**Activity**
Scan the entries below and extract each line with the word "coordinates" in it.

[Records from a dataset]
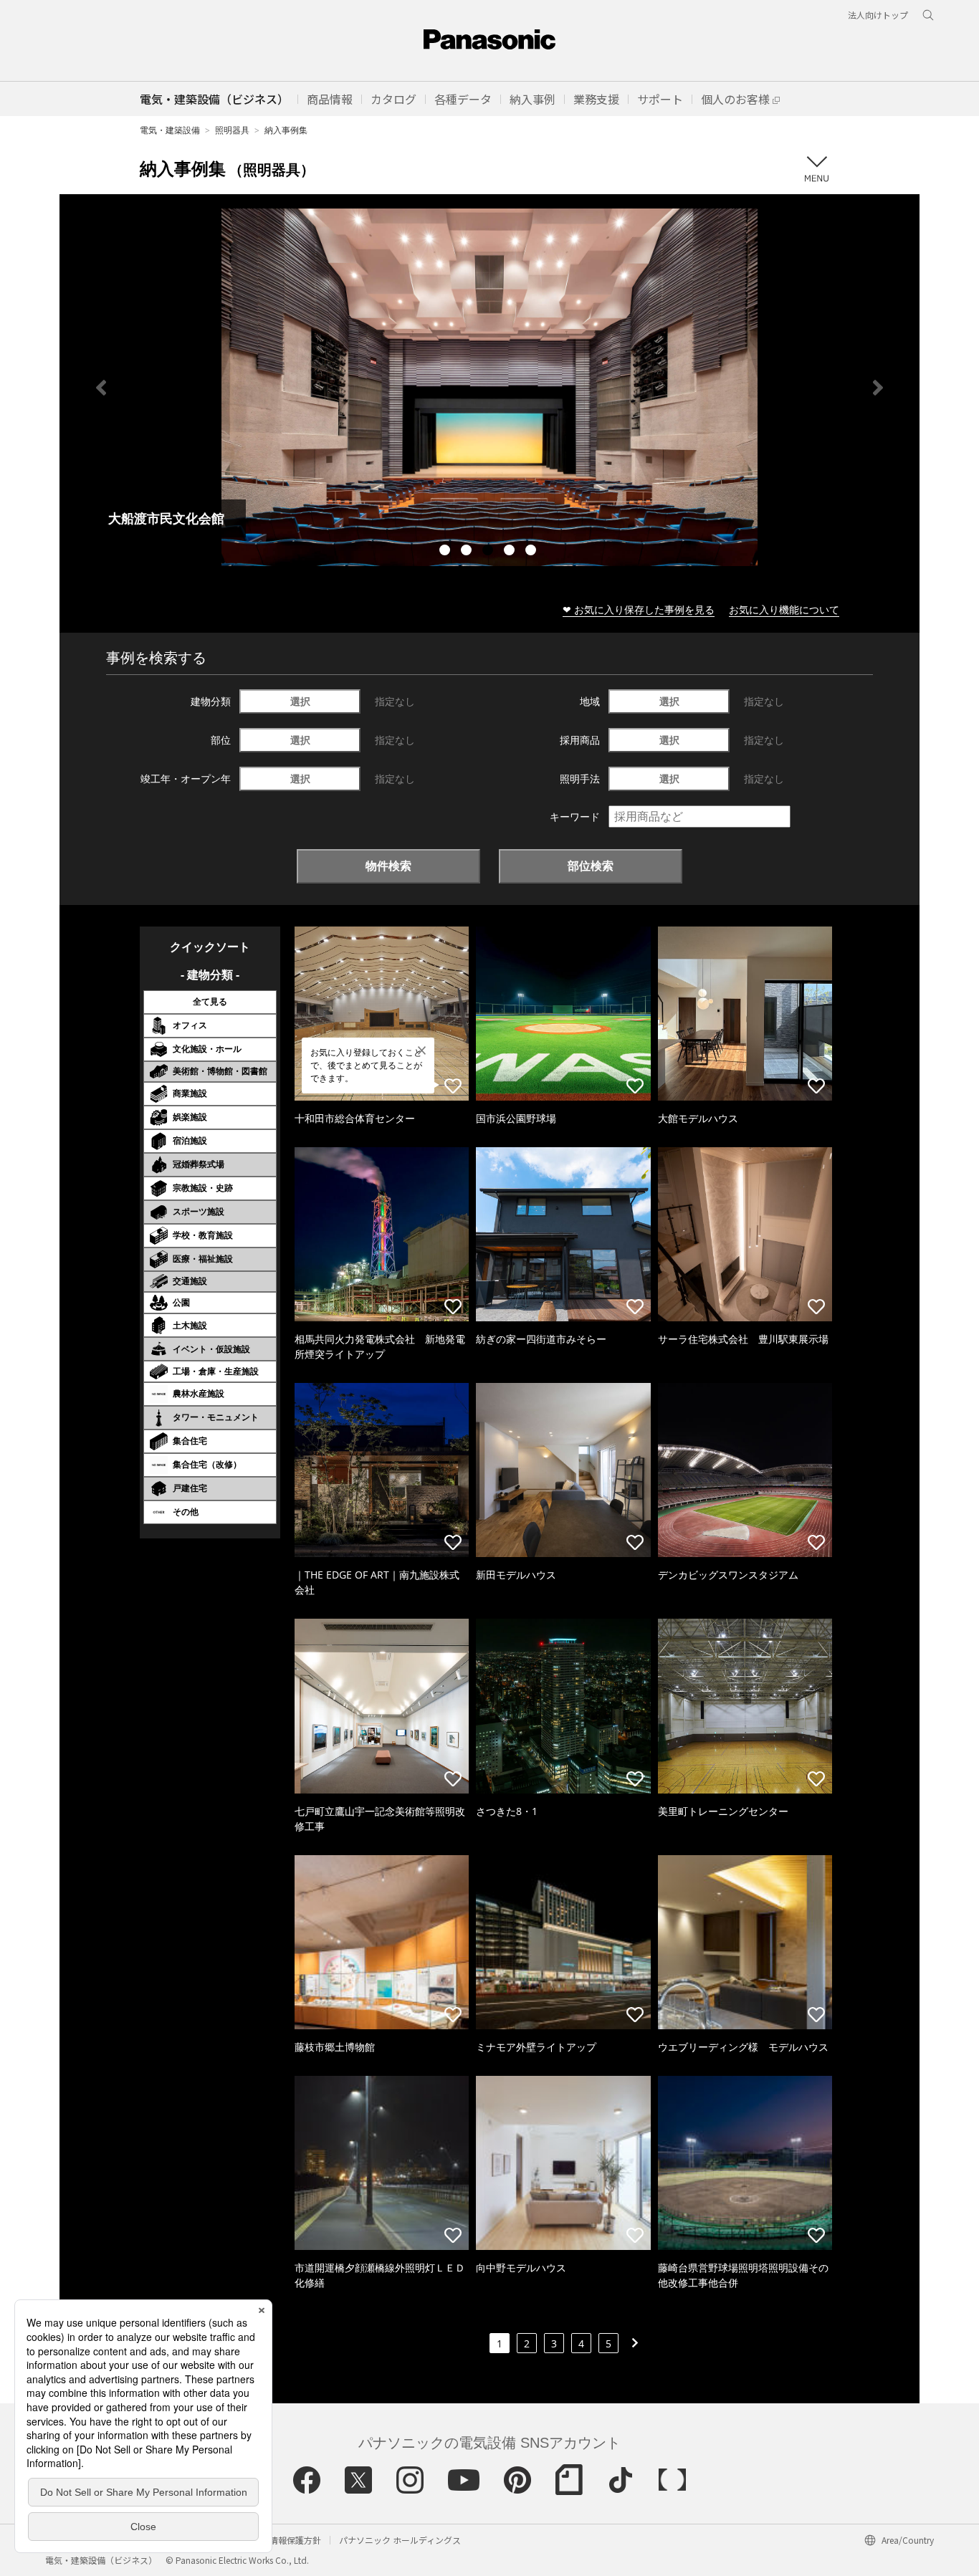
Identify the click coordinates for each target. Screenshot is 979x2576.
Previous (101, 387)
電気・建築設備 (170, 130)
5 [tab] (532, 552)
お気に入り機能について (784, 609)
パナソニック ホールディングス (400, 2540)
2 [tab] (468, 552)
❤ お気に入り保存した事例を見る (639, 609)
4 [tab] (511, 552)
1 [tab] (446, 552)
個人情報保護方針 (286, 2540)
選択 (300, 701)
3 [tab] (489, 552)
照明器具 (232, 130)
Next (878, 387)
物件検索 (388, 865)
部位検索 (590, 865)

==

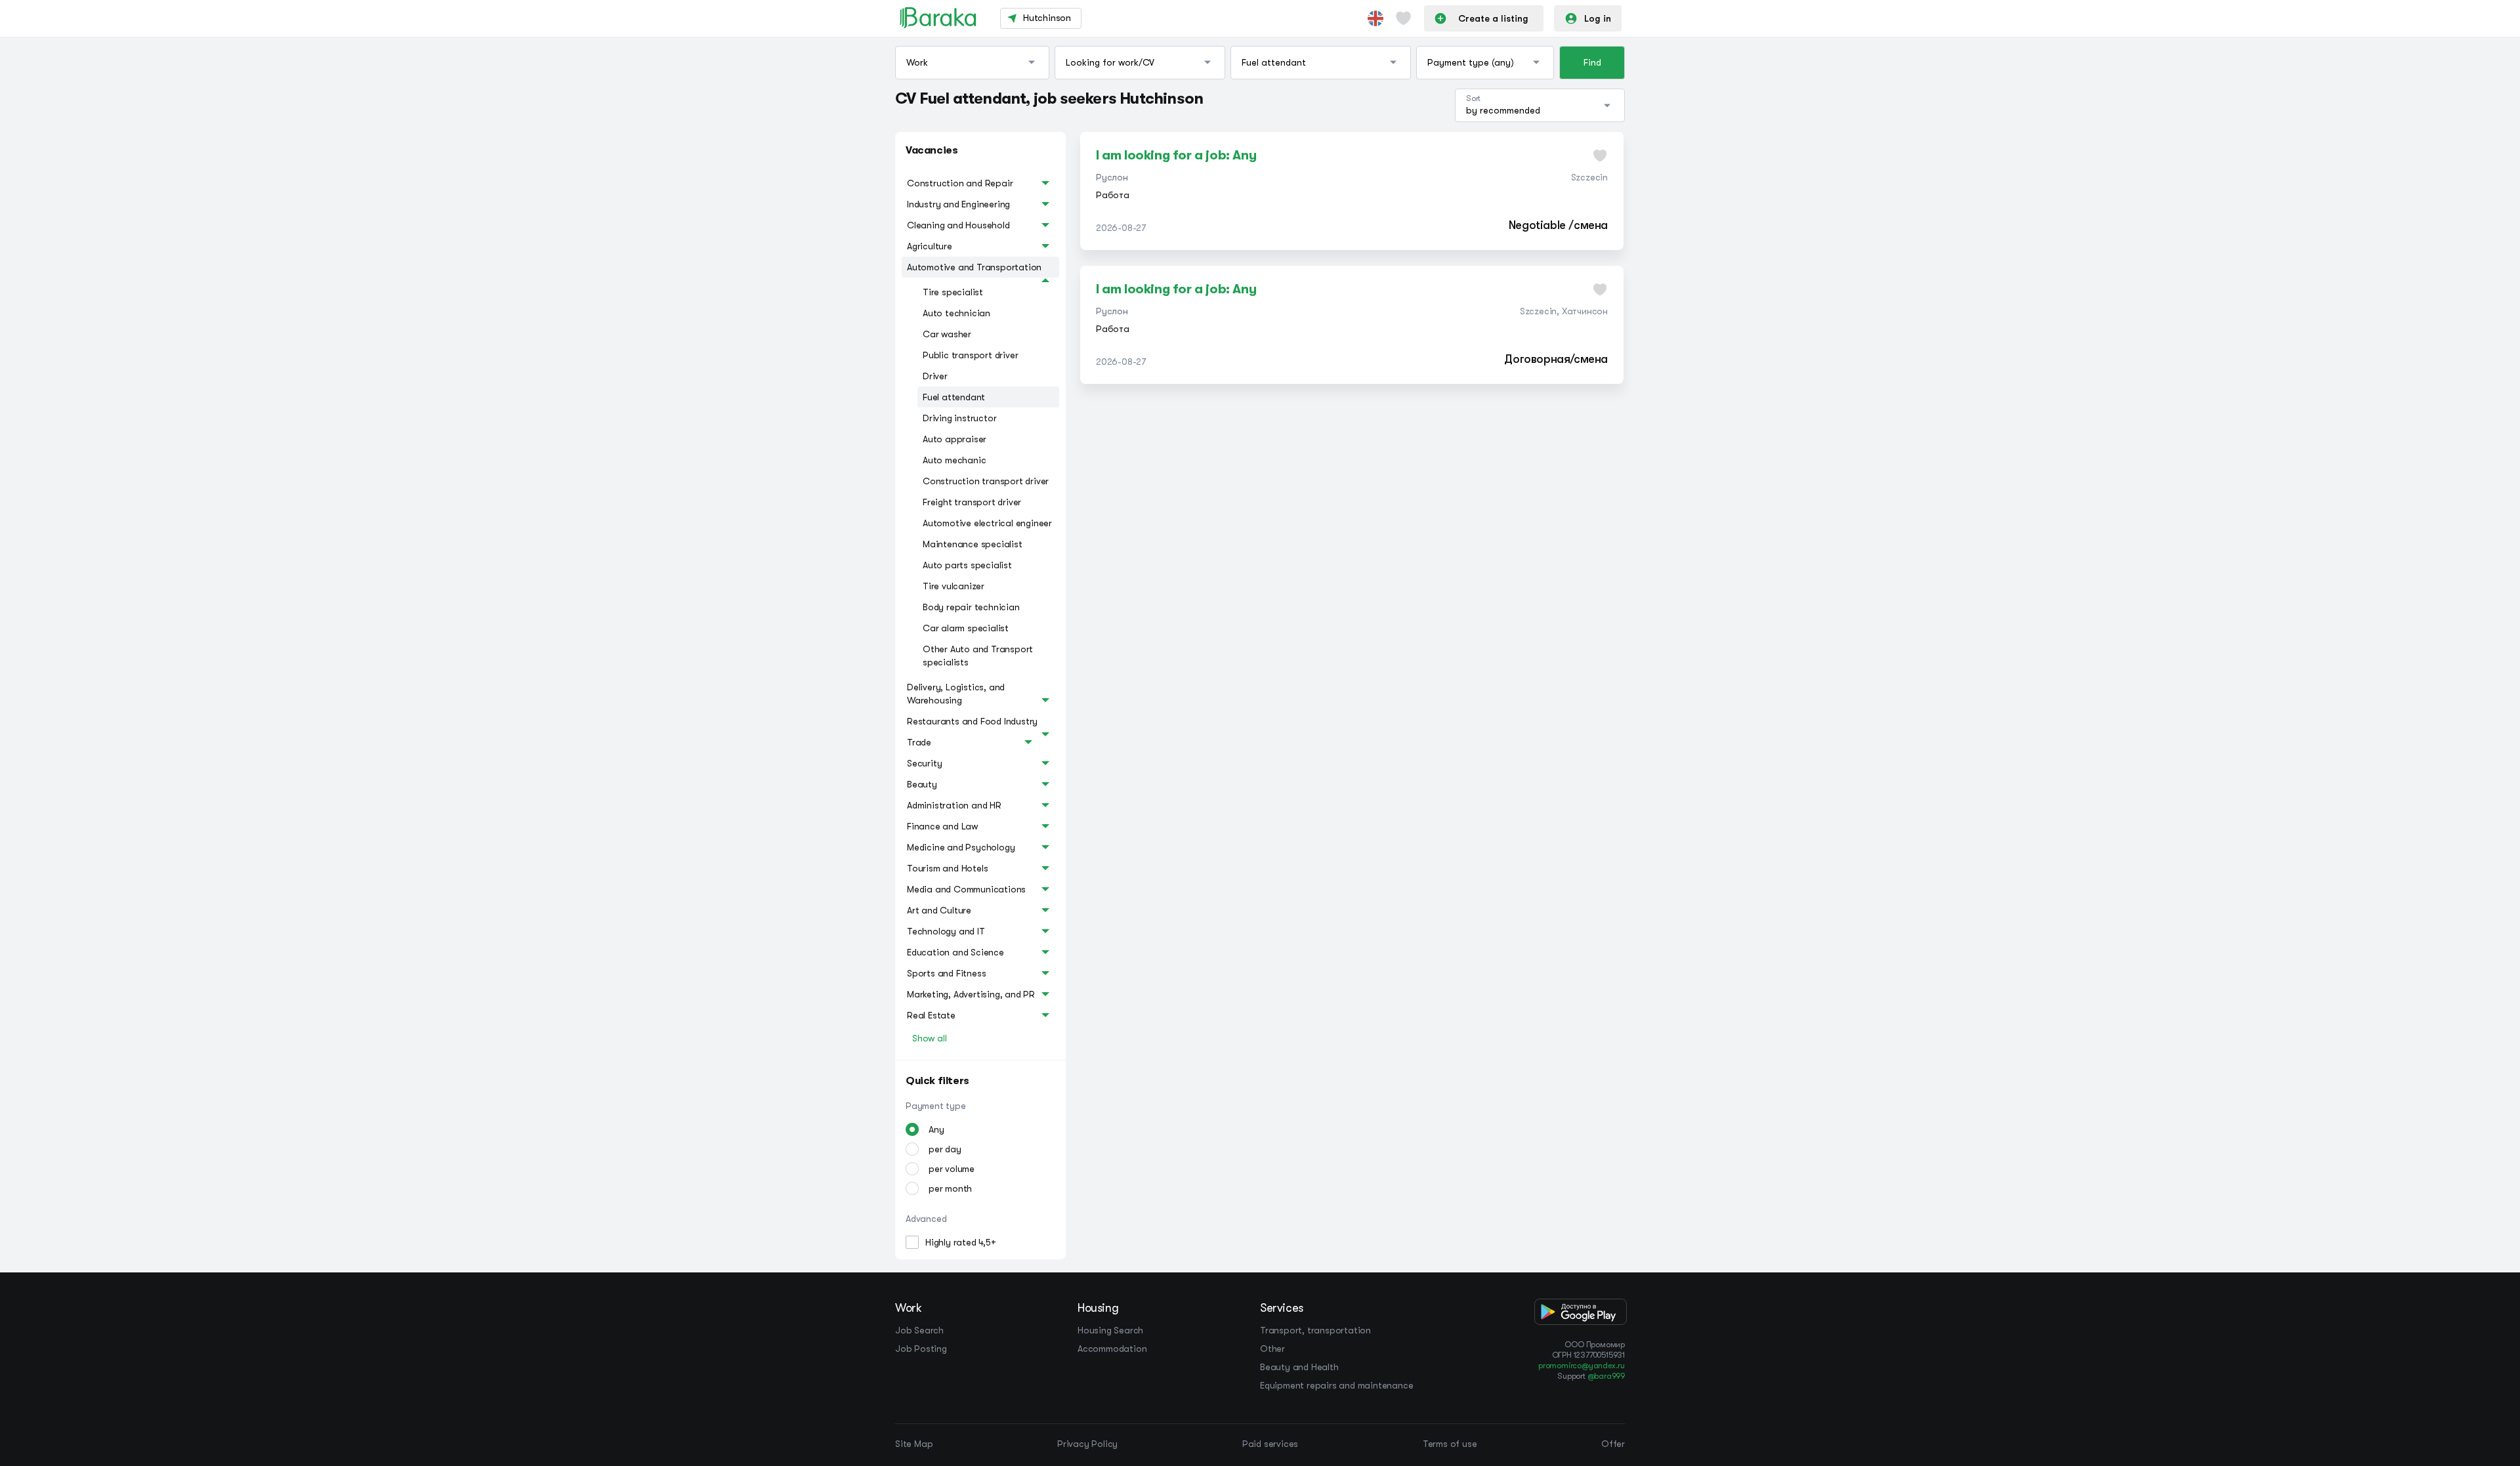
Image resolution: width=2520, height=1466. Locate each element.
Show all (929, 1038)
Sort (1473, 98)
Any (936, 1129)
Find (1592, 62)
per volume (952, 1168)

==

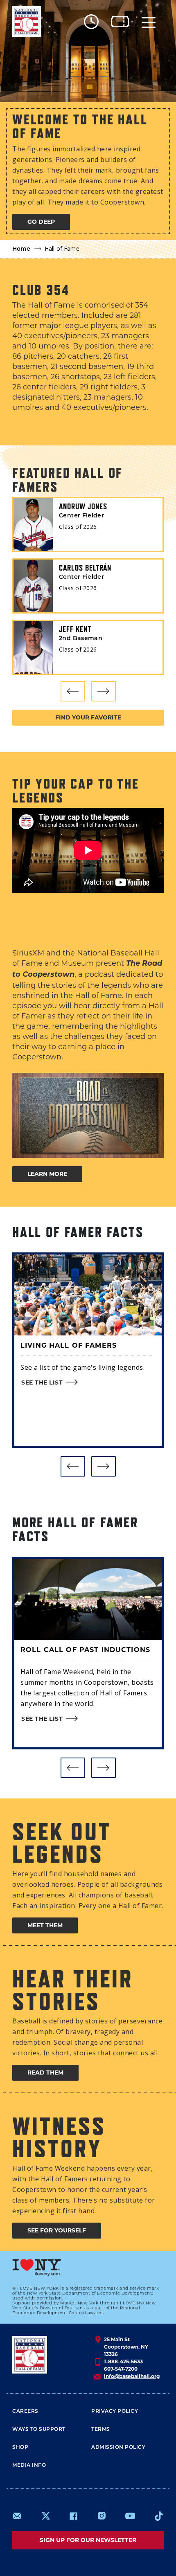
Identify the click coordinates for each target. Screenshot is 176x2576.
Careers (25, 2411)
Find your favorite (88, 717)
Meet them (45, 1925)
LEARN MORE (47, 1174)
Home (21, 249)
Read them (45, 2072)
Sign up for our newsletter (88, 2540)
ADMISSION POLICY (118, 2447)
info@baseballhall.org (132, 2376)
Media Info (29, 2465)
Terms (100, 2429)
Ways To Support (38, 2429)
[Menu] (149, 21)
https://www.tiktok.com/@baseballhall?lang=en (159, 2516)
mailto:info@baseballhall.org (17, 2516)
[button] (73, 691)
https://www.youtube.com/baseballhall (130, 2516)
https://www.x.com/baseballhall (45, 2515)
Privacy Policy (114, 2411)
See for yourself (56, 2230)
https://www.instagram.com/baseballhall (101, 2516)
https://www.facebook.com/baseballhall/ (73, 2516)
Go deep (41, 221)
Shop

**Expected output**
Identify the click coordinates for each target. Screenshot is 979x2576.
Identify the click coordinates for each target. Screenshot is 176x2576.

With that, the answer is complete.